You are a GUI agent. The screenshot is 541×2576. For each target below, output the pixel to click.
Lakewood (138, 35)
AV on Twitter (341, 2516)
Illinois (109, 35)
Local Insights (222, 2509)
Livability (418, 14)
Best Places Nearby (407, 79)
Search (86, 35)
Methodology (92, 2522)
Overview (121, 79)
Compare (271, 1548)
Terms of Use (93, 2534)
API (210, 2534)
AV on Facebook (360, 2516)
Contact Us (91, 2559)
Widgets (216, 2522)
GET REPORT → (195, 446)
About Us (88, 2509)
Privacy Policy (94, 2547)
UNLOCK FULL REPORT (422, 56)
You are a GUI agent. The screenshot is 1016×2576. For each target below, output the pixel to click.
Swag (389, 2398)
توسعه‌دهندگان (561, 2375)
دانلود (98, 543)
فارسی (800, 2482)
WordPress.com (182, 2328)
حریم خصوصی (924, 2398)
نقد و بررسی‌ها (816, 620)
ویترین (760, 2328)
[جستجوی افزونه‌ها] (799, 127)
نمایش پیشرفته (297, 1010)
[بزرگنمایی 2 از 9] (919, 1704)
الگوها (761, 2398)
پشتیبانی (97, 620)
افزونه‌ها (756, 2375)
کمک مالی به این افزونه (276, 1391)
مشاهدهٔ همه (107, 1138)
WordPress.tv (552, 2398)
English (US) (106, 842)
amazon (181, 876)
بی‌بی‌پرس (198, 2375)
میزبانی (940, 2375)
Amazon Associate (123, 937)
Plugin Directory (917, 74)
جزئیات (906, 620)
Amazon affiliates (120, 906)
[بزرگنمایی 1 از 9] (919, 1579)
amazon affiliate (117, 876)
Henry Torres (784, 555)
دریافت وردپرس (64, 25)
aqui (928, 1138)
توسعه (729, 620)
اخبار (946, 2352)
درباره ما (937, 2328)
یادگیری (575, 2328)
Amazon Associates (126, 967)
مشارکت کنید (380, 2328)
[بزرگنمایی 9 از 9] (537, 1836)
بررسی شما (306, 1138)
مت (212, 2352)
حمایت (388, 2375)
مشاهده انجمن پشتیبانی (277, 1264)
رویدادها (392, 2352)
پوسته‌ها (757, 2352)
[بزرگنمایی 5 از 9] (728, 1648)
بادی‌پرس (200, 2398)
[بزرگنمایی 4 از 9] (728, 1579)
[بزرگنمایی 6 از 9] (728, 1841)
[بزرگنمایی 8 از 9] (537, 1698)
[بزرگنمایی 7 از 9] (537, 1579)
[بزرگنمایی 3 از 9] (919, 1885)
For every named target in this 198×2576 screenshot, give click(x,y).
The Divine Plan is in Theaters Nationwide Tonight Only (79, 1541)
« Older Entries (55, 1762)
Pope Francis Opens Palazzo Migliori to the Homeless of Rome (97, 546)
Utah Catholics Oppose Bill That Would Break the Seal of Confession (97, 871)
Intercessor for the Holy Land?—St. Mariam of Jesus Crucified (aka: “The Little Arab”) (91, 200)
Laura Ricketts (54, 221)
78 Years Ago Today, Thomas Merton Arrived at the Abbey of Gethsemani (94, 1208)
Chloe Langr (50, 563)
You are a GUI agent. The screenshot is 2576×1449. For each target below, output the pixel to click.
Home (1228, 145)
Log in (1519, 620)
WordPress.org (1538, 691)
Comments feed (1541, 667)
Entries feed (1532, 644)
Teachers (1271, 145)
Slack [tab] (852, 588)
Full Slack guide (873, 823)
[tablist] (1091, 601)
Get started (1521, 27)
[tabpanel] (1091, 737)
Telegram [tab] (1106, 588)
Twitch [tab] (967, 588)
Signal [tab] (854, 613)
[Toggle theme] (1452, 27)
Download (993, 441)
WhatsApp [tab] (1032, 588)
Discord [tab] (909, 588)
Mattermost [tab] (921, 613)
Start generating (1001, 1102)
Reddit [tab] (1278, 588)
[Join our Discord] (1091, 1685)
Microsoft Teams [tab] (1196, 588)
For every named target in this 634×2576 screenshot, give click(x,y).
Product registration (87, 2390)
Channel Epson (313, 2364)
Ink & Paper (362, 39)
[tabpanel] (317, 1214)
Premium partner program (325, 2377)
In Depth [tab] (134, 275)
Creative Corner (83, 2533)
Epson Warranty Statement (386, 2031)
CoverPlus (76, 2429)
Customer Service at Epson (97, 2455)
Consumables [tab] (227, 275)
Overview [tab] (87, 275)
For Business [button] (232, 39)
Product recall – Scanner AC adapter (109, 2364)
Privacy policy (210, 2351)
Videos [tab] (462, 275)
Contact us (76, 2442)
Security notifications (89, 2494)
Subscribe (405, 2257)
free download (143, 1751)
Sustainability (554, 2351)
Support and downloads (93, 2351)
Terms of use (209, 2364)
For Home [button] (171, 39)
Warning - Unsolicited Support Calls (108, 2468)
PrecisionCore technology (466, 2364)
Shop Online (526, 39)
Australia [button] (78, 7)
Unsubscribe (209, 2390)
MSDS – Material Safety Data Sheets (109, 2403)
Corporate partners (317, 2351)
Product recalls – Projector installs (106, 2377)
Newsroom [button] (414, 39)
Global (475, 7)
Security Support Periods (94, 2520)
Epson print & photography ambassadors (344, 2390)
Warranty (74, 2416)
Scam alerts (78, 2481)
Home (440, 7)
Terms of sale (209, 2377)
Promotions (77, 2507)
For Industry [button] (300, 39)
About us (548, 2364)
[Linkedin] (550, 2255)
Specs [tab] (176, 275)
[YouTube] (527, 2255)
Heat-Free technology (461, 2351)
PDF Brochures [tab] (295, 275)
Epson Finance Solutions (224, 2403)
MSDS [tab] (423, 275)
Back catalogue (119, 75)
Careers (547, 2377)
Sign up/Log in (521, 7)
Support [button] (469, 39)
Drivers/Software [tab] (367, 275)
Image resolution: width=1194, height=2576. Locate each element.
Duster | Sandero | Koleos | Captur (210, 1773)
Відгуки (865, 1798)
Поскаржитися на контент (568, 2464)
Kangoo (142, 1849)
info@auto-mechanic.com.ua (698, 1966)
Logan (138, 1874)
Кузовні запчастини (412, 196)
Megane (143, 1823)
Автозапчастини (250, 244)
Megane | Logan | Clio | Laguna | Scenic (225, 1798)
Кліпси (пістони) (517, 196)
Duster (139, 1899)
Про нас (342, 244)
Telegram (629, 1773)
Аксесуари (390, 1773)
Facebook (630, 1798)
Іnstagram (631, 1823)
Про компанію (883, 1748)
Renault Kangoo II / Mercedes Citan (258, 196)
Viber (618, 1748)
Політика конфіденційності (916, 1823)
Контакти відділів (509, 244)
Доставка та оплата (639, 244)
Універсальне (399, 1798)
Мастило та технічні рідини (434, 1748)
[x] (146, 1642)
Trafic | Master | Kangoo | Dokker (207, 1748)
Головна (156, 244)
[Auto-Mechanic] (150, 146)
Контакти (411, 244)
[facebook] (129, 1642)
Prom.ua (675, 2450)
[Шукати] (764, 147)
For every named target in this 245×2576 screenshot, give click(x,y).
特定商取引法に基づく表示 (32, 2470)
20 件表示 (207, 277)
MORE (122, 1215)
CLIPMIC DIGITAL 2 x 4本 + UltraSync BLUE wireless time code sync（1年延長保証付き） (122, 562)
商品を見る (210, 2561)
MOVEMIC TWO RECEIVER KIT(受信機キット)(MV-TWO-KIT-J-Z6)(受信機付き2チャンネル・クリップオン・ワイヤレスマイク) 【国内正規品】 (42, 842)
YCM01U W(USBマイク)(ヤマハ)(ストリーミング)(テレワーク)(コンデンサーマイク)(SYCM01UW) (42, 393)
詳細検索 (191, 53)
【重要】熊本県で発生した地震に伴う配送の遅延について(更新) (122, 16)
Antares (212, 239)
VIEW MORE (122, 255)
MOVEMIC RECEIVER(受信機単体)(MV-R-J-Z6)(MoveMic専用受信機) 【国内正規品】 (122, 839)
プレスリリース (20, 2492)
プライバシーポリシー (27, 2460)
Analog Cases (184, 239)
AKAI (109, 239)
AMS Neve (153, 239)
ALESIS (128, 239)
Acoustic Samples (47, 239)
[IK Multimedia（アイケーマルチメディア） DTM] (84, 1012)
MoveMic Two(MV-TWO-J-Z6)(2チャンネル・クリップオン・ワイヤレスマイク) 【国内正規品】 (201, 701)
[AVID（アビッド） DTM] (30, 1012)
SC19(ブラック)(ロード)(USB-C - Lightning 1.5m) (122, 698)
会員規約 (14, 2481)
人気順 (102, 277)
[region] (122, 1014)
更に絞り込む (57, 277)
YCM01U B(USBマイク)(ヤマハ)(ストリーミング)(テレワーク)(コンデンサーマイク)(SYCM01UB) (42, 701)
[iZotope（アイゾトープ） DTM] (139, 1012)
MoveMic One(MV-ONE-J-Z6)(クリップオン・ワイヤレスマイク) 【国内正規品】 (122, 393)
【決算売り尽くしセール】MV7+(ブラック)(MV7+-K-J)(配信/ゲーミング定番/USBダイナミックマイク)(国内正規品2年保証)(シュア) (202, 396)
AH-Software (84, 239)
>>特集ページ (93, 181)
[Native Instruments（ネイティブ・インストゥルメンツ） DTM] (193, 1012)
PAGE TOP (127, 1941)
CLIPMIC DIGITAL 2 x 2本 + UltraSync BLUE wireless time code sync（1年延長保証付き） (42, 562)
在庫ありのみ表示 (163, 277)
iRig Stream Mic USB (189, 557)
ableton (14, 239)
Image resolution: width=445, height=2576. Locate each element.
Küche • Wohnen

-=-=-

Above are the entries; repeat their lines exactly, from the first through the one that contains "Swag (389, 2398)".

You are a GUI agent. The screenshot is 541×2576. For each target below, output the pixel to click.
Lakewood (138, 35)
AV on Twitter (341, 2516)
Illinois (109, 35)
Local Insights (222, 2509)
Livability (418, 14)
Best Places Nearby (407, 79)
Search (86, 35)
Methodology (92, 2522)
Overview (121, 79)
Compare (271, 1548)
Terms of Use (93, 2534)
API (210, 2534)
AV on Facebook (360, 2516)
Contact Us (91, 2559)
Widgets (216, 2522)
GET REPORT → (195, 446)
About Us (88, 2509)
Privacy Policy (94, 2547)
UNLOCK FULL REPORT (422, 56)
You are a GUI agent. The screenshot is 1016×2576. For each target below, output the pixel to click.
Swag (389, 2398)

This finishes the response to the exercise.